**EXERCISE PROMPT:** Pull every line holding the string "will" from the records below.

**DATA RECORDS:**
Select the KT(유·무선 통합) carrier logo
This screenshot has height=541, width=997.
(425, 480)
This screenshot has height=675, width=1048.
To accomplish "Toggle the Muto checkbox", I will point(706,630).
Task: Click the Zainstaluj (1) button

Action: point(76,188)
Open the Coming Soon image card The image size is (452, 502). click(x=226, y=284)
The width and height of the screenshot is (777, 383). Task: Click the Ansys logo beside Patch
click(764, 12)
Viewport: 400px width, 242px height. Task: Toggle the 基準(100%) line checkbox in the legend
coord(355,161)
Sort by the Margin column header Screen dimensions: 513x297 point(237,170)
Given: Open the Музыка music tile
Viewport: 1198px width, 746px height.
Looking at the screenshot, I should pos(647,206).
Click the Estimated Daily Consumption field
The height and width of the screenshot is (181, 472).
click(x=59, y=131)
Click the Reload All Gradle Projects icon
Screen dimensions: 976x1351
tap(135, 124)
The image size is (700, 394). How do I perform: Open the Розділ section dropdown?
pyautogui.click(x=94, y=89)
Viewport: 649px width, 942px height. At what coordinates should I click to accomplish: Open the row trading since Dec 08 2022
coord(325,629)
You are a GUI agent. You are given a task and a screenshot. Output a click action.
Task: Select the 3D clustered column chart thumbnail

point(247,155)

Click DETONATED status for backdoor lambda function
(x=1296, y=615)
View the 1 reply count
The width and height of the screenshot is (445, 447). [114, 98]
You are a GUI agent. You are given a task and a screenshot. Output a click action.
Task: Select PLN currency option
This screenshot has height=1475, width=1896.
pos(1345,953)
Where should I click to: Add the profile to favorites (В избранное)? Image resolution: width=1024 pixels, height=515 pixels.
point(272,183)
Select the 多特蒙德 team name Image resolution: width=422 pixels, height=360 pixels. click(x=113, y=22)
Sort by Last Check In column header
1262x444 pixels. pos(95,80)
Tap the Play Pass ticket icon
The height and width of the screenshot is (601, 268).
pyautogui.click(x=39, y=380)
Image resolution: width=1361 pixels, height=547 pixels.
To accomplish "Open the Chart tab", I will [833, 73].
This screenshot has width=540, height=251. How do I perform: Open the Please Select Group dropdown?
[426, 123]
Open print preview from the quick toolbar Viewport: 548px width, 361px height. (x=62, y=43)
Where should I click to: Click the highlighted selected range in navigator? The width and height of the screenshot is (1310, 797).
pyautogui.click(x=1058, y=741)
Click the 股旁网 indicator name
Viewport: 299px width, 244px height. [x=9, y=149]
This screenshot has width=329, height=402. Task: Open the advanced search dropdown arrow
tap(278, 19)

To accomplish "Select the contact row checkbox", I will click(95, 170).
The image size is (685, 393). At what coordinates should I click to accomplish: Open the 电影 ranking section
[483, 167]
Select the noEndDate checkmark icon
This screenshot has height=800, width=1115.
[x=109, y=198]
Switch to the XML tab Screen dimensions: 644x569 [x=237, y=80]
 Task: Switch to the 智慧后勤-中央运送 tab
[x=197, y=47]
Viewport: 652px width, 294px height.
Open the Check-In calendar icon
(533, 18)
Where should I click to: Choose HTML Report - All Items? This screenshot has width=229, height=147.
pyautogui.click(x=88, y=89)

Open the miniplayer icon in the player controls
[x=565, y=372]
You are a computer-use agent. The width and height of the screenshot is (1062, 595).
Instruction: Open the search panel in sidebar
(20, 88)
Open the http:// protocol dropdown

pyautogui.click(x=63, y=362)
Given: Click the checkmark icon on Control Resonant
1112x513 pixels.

**FINAL ANSWER:**
To accomplish "Toggle the Muto checkbox", I will point(706,630).
To accomplish "Open the Chart tab", I will [833, 73].
To accomplish "Select the contact row checkbox", I will click(95, 170).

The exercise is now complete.